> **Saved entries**
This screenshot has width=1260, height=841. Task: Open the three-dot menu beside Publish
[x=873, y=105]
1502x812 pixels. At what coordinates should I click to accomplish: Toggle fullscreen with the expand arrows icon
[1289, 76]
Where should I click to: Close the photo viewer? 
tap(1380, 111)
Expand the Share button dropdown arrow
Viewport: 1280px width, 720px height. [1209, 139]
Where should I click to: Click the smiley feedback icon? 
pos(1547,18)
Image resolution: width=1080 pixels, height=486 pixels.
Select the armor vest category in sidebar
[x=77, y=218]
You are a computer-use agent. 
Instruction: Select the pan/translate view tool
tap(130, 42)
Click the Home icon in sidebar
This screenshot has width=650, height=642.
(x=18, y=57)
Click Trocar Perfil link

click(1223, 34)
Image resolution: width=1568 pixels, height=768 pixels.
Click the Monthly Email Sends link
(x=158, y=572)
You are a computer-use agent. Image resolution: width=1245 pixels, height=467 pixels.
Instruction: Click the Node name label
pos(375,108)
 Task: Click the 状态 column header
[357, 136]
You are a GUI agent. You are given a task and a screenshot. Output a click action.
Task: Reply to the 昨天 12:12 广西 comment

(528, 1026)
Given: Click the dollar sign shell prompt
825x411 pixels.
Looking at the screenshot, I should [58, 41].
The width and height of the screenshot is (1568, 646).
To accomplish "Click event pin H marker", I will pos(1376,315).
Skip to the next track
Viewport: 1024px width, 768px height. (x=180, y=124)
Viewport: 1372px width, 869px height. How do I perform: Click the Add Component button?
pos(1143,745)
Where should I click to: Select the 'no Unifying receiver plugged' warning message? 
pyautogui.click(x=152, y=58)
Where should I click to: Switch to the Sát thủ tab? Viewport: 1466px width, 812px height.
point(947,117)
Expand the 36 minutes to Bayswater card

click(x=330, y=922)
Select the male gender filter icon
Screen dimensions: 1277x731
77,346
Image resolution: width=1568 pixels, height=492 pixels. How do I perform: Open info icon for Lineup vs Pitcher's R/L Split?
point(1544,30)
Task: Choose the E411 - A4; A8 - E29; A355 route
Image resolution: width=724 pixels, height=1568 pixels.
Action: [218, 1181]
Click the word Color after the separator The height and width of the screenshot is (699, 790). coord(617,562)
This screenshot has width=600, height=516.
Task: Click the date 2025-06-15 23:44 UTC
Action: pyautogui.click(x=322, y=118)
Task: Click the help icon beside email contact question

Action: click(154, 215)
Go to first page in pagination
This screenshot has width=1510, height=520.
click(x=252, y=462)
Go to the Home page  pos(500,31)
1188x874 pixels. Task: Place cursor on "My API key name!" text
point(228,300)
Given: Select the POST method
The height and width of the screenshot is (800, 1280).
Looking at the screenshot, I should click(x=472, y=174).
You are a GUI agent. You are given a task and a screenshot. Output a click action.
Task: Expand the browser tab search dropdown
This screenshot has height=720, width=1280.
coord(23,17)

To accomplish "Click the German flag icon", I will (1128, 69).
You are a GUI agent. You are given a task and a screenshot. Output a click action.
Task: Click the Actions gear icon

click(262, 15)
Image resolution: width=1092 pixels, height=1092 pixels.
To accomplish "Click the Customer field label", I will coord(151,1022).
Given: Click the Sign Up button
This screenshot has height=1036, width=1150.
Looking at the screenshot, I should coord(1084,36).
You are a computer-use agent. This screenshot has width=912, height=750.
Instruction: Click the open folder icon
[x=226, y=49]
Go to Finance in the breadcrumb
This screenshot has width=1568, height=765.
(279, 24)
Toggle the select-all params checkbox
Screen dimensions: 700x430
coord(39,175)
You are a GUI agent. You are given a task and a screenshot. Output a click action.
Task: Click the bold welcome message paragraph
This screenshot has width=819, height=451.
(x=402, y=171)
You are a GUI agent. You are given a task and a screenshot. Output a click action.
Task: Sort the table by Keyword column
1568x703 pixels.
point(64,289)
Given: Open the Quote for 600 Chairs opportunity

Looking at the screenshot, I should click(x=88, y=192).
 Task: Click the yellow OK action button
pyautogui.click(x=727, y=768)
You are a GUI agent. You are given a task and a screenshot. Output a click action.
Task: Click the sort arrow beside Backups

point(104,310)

> **Problem description**
Return every line above in which the string "computer" occurs.

> **Answer**
You are a computer-use agent. 
You are a computer-use agent. Image resolution: width=1245 pixels, height=467 pixels.
You are a computer-use agent. This screenshot has width=912, height=750.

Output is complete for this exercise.